兩人和和氣氣將一包糕點吃的幹幹淨淨,又接了丫鬟遞上來的濕毛巾淨了手。
那女子咽下口清茶,眼瞧著似乎要向行瓊說什麼。
就聽到花廳外似乎傳來幾聲咳嗽,這咳嗽一響,那女子的眉頭皺了起來,眉眼間的鬱氣一下子又聚集了起來。

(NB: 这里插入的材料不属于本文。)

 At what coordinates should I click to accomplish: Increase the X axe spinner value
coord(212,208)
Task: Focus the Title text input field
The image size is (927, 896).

也不等行瓊說什麼,她就起身向行瓊福了福身,又從那屏風後頭走了...
門外的咳嗽聲近了,行瓊也顧不上旁的,心中格外緊張。
她還記得,小半年前的關叔父,一派書卷儒生氣,在她心裏關叔父是和爹爹差不多的人物。
要知道即使那夜歹人入府刺殺,一家人生死兩隔,行瓊都不敢想是不是關叔父也參與其中。
更別提後來在蘇永青那裏得知關叔父不知情的消息,心中是多麼的百感交集。
“老爺,您慢點。”
行瓊眼神緊緊盯著花廳外聲音傳來的方向,不敢又一絲錯眼。
就在那身影出現的一瞬,還是那熟悉的儒生打扮,行瓊卻感覺要嚎啕大哭起來。
關瑞勝此時全然不複當時模樣,整個人仿佛如遭大難,消瘦異常。
一身儒生長褂隻能鬆鬆垮垮的穿在身上,兩頰凹陷,眼下也一片青黑,就這幅模樣誰還會認出這是當年有京都玉郎的關家三爺?
行瓊看著關叔父一臉的病態,鼻間一酸,淚水就糊住了雙眼,心中更是恨不得將所有怨恨一並宣之於口!

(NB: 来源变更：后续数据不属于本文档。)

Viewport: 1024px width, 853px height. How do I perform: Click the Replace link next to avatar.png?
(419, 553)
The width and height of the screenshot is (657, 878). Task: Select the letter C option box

且說這關瑞勝,原本還躺在床上隻覺得時日不多,無顏與地下的唐兄相見。
卻聽到下人來報有一姑娘來找他,還自報是府澤村人士,讓他一定要見她一麵。
關瑞勝一聽,隻覺得心中一緊,雖然明知沒什麼希望,卻任忍不住想...
慌忙問了那老仆來人的年齡模樣,那老奴隻說大概十六七歲的樣子,別的卻說不清。
關瑞勝心中一沉,心中存著的幾分僥幸蕩然無存。是了,唐兄家隻有一個五六歲大的瓊兒,他們卻都早已!....
壓下心中的悲痛,關瑞勝還是強打起精神起身去見一見來人。
被下人攙扶著到了花廳,關瑞勝心中卻抑製不住的緊張了起來。
一進花廳,就見到那坐在椅子上的姑娘,關瑞勝也不知心中是什麼滋味,定睛看向那姑娘的臉。

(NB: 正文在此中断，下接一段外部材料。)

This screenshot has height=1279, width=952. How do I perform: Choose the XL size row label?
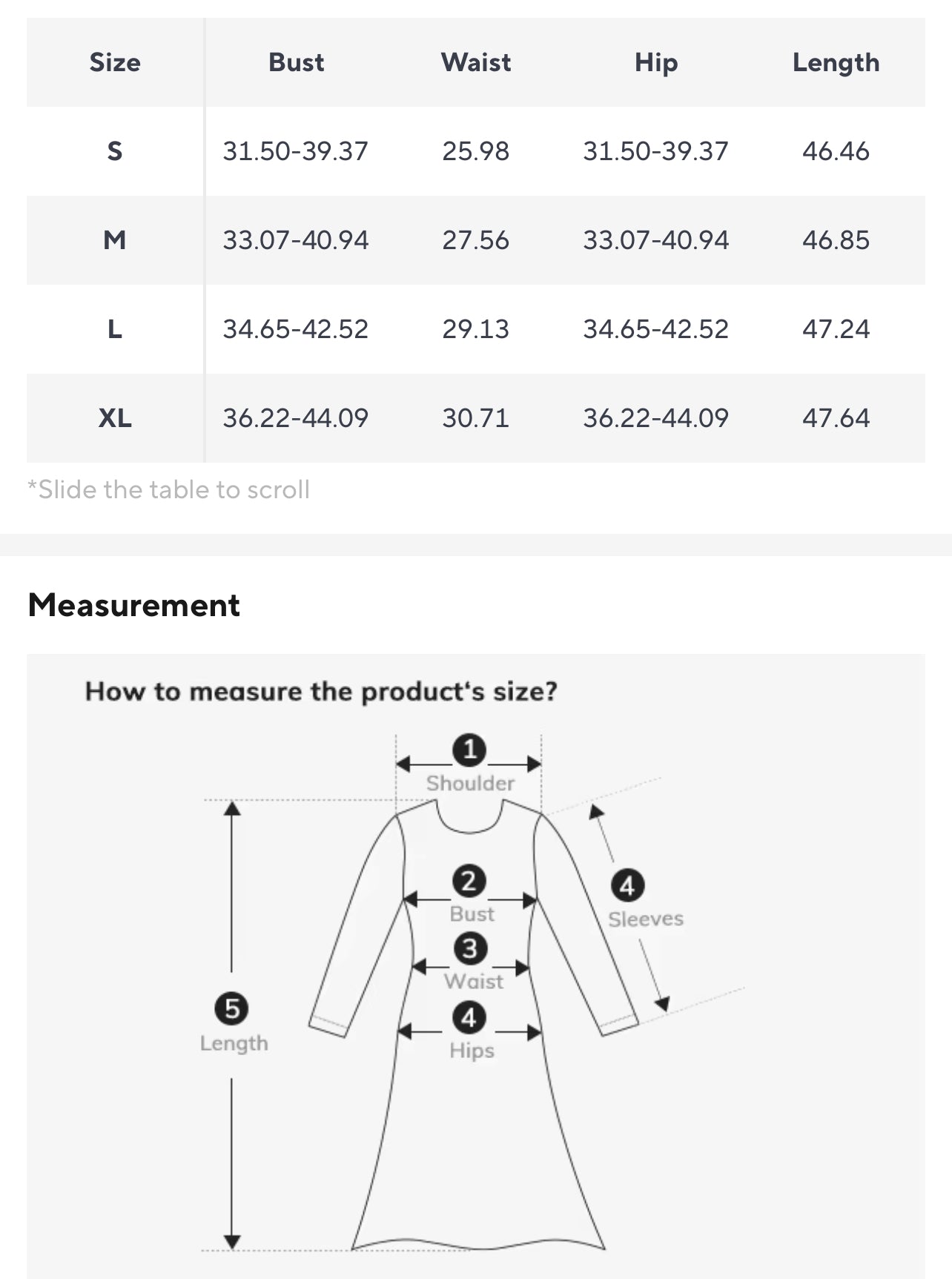115,418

這一看,整個人竟突然的掉下淚來,身子也止不住的顫抖。
不顧身邊下人的慌張,關瑞勝覺得整個人都好像活過了半條命一般,三步並作兩步走到那姑娘麵前,緊緊的拽住她。
瞧著那姑娘也淚眼婆娑,關瑞勝隻覺得自己像是突然失了聲一般。